**Exercise instructions**. Set the records down again in full, with every word kept.

**Dataset**.

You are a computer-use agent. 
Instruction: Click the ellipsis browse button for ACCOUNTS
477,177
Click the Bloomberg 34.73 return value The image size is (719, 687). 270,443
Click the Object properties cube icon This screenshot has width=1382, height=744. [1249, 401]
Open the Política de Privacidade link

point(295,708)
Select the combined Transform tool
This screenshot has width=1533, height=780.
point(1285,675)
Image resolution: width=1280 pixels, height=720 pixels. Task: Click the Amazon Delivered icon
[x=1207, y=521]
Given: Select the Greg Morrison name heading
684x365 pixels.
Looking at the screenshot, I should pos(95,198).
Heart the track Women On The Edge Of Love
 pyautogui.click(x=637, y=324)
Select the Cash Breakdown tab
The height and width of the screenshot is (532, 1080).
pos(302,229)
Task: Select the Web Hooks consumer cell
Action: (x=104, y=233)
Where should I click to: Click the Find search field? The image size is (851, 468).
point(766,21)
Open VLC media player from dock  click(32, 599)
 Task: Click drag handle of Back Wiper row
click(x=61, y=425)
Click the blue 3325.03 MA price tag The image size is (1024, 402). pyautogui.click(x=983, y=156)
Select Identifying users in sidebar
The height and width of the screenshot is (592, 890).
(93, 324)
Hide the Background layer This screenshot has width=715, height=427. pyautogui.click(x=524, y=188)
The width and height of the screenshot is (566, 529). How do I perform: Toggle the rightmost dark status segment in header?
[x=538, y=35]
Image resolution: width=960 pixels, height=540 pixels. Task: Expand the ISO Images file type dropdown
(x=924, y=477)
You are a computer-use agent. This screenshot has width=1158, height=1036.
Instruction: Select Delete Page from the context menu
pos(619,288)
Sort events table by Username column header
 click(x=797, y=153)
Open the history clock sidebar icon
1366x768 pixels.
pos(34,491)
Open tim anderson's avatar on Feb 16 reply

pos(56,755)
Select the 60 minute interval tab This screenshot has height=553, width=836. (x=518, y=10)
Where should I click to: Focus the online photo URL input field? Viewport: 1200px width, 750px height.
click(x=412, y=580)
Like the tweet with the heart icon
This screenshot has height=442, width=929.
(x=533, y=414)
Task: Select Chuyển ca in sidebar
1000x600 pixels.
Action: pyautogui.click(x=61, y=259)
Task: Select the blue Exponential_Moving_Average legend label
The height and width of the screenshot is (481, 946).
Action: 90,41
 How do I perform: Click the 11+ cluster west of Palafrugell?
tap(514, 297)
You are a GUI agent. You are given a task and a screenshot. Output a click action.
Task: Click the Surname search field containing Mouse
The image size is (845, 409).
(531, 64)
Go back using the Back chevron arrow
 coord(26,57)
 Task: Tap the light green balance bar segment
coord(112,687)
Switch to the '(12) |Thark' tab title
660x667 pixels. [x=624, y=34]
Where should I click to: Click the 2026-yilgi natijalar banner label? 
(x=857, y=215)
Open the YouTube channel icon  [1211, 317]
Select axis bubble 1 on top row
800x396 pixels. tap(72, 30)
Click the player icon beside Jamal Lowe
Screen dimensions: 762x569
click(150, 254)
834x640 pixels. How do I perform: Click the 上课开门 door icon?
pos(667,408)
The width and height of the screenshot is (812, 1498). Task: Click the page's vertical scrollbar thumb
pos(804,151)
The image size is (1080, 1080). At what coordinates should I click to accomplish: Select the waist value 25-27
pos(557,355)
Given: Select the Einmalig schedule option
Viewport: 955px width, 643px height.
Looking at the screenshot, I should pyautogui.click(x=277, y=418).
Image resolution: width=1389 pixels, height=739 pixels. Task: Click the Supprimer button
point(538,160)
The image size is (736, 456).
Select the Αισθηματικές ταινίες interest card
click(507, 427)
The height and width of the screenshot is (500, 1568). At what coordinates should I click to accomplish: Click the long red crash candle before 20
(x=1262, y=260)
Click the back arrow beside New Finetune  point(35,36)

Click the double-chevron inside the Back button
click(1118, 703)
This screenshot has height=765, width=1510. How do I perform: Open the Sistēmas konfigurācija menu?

**Solution to the exercise**.
You are a computer-use agent. 
Instruction: Click the ellipsis browse button for ACCOUNTS
477,177
Click the Bloomberg 34.73 return value The image size is (719, 687). 270,443
Click the Object properties cube icon This screenshot has width=1382, height=744. [1249, 401]
Open the Política de Privacidade link

point(295,708)
Select the combined Transform tool
This screenshot has width=1533, height=780.
point(1285,675)
Image resolution: width=1280 pixels, height=720 pixels. Task: Click the Amazon Delivered icon
[x=1207, y=521]
Given: Select the Greg Morrison name heading
684x365 pixels.
Looking at the screenshot, I should pos(95,198).
Heart the track Women On The Edge Of Love
 pyautogui.click(x=637, y=324)
Select the Cash Breakdown tab
The height and width of the screenshot is (532, 1080).
pos(302,229)
Task: Select the Web Hooks consumer cell
Action: (x=104, y=233)
Where should I click to: Click the Find search field? The image size is (851, 468).
point(766,21)
Open VLC media player from dock  click(32, 599)
 Task: Click drag handle of Back Wiper row
click(x=61, y=425)
Click the blue 3325.03 MA price tag The image size is (1024, 402). pyautogui.click(x=983, y=156)
Select Identifying users in sidebar
The height and width of the screenshot is (592, 890).
(93, 324)
Hide the Background layer This screenshot has width=715, height=427. pyautogui.click(x=524, y=188)
The width and height of the screenshot is (566, 529). How do I perform: Toggle the rightmost dark status segment in header?
[x=538, y=35]
Image resolution: width=960 pixels, height=540 pixels. Task: Expand the ISO Images file type dropdown
(x=924, y=477)
You are a computer-use agent. This screenshot has width=1158, height=1036.
Instruction: Select Delete Page from the context menu
pos(619,288)
Sort events table by Username column header
 click(x=797, y=153)
Open the history clock sidebar icon
1366x768 pixels.
pos(34,491)
Open tim anderson's avatar on Feb 16 reply

pos(56,755)
Select the 60 minute interval tab This screenshot has height=553, width=836. (x=518, y=10)
Where should I click to: Focus the online photo URL input field? Viewport: 1200px width, 750px height.
click(x=412, y=580)
Like the tweet with the heart icon
This screenshot has height=442, width=929.
(x=533, y=414)
Task: Select Chuyển ca in sidebar
1000x600 pixels.
Action: pyautogui.click(x=61, y=259)
Task: Select the blue Exponential_Moving_Average legend label
The height and width of the screenshot is (481, 946).
Action: 90,41
 How do I perform: Click the 11+ cluster west of Palafrugell?
tap(514, 297)
You are a GUI agent. You are given a task and a screenshot. Output a click action.
Task: Click the Surname search field containing Mouse
The image size is (845, 409).
(531, 64)
Go back using the Back chevron arrow
 coord(26,57)
 Task: Tap the light green balance bar segment
coord(112,687)
Switch to the '(12) |Thark' tab title
660x667 pixels. [x=624, y=34]
Where should I click to: Click the 2026-yilgi natijalar banner label? 
(x=857, y=215)
Open the YouTube channel icon  [1211, 317]
Select axis bubble 1 on top row
800x396 pixels. tap(72, 30)
Click the player icon beside Jamal Lowe
Screen dimensions: 762x569
click(150, 254)
834x640 pixels. How do I perform: Click the 上课开门 door icon?
pos(667,408)
The width and height of the screenshot is (812, 1498). Task: Click the page's vertical scrollbar thumb
pos(804,151)
The image size is (1080, 1080). At what coordinates should I click to accomplish: Select the waist value 25-27
pos(557,355)
Given: Select the Einmalig schedule option
Viewport: 955px width, 643px height.
Looking at the screenshot, I should pyautogui.click(x=277, y=418).
Image resolution: width=1389 pixels, height=739 pixels. Task: Click the Supprimer button
point(538,160)
The image size is (736, 456).
Select the Αισθηματικές ταινίες interest card
click(507, 427)
The height and width of the screenshot is (500, 1568). At what coordinates should I click to accomplish: Click the long red crash candle before 20
(x=1262, y=260)
Click the back arrow beside New Finetune  point(35,36)

Click the double-chevron inside the Back button
click(1118, 703)
This screenshot has height=765, width=1510. How do I perform: Open the Sistēmas konfigurācija menu?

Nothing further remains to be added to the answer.